Building on previously announced controls, which introduced mandatory use of frameworks for nursing staff and will introduce a cap on nursing spend coming into force shortly, these new measures will remove £1 billion from agency spending bills over 3 years so that savings can be re-invested in frontline patient care.
A new hourly price cap will now be introduced for all types of agency staff, in addition to the nursing cap announced in June, ending the practice of some agencies charging up to £1,800 for a standard shift for a nurse and £3,500 for a weekend shift for a doctor.
The caps will be ratcheted down over time, so that in future agencies cannot charge the NHS a shift rate that is more than the hourly rate paid to existing substantive doctors, nurses and other clinical and non-clinical staff.

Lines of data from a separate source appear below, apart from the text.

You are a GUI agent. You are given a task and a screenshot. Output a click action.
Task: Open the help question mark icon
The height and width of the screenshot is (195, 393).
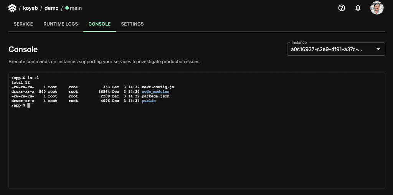coord(342,8)
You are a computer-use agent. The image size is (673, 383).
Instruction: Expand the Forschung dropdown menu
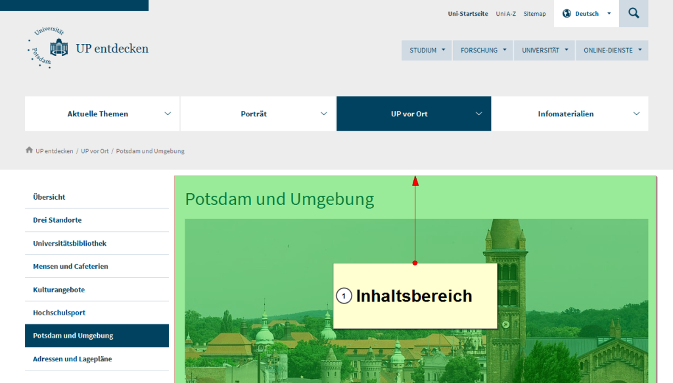click(483, 51)
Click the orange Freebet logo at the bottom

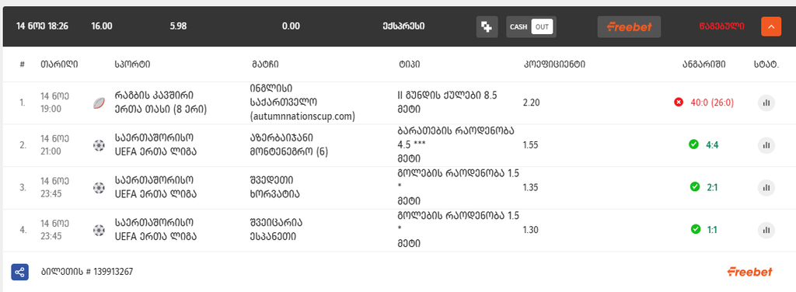tap(750, 272)
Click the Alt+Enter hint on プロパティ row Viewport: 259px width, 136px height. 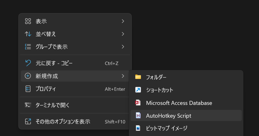pos(115,89)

The measures will ensure staff who undertake short-term agency work will ultimately not be rewarded better than those in substantive posts, which provides better continuity of care for patients.

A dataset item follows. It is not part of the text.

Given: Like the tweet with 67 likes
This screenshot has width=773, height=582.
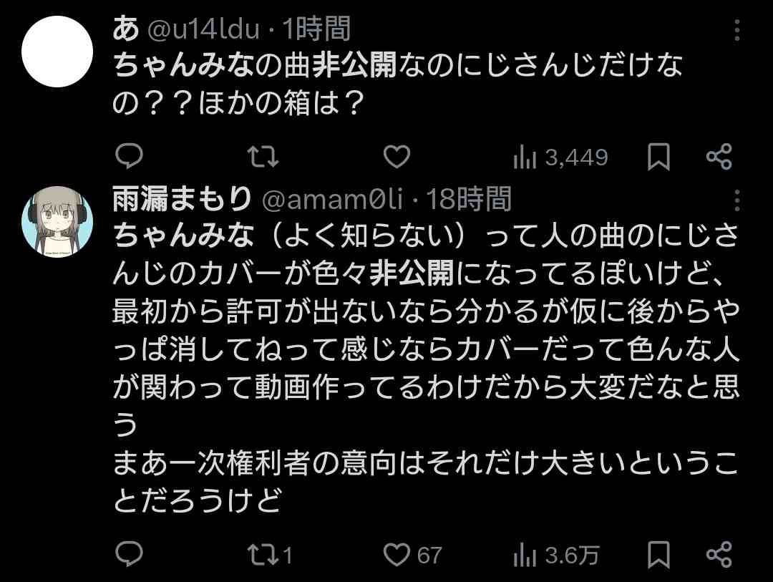Looking at the screenshot, I should 414,555.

That means no more agencies charging more than 3 times what a doctor might earn for a normal shift or expecting an hourly rate of more than £50 for a nurse who would usually be paid approximately £15 an hour.
Tackling high-cost staffing agencies is part of a package of measures which will help to cut costs so that every penny can be reinvested in frontline care and towards delivering a truly 7 day NHS.
Remuneration for interim very senior managers paid on an agency basis will also be subject to the Monitor / Trust Development Authority (TDA) consultancy approvals process. NHS England will take an equivalent approach for clinical commissioning groups.
The caps sit alongside strict new rules announced earlier this year which include mandatory use of agencies from frameworks, putting a defined cap on total agency staff spending for all NHS trusts and each foundation trust receiving interim support from the Department of Health or in breach of their licence for financial reasons, and a requirement to obtain specific approval for any consultancy contracts over £50,000.
The cap will be introduced on 23 November, subject to responses from a consultation by Monitor/TDA. To begin with, caps will be set slightly higher than the pay that substantive staff receive but will be gradually reduced to the same level as substantive staff by April next year. This gradual reduction in the cap will mean trusts are better able to manage this change.
The full range of financial controls will help the NHS bring down spiralling agency staff bills - which cost the NHS £3.3 billion last year, more than the cost of all that year’s 22 million Accident and Emergency (A&E) admissions combined.
The price caps have been developed with, and are supported by, clinical leaders in the Care Quality Commission (CQC) and NHS England. Trusts will be able to override caps where absolutely necessary to protect patient safety. Any overrides will be subject to scrutiny by Monitor and the NHS Trust Development Authority to ensure these situations are appropriate.
Monitor and TDA will shortly publish guidance on the price caps for agency staff in the NHS and launch a consultation on the rules, the specific caps and the associated impact assessment.
Health Secretary Jeremy Hunt said:
For too long staffing agencies have been able to rip off the NHS by charging extortionate hourly rates which cost billions of pounds a year and undermine staff working hard to deliver high-quality care. The tough new controls on spending that we’re putting in place will help the NHS improve continuity of care for patients and invest in the frontline - while putting an end to the days of unscrupulous companies charging up to £3,500 a shift for a doctor.
Chief Inspector of Hospitals, Professor Sir Mike Richards, said:
Introducing the cap on the amount trusts pay agencies for staff is the right thing to do. I welcome the fact that this is being phased in, allowing staff and trusts time to adjust and minimising any risks to patient safety. Close monitoring will allow us to assess the impact on individual trusts. CQC will work closely with NHS Improvement to ensure ongoing patient safety.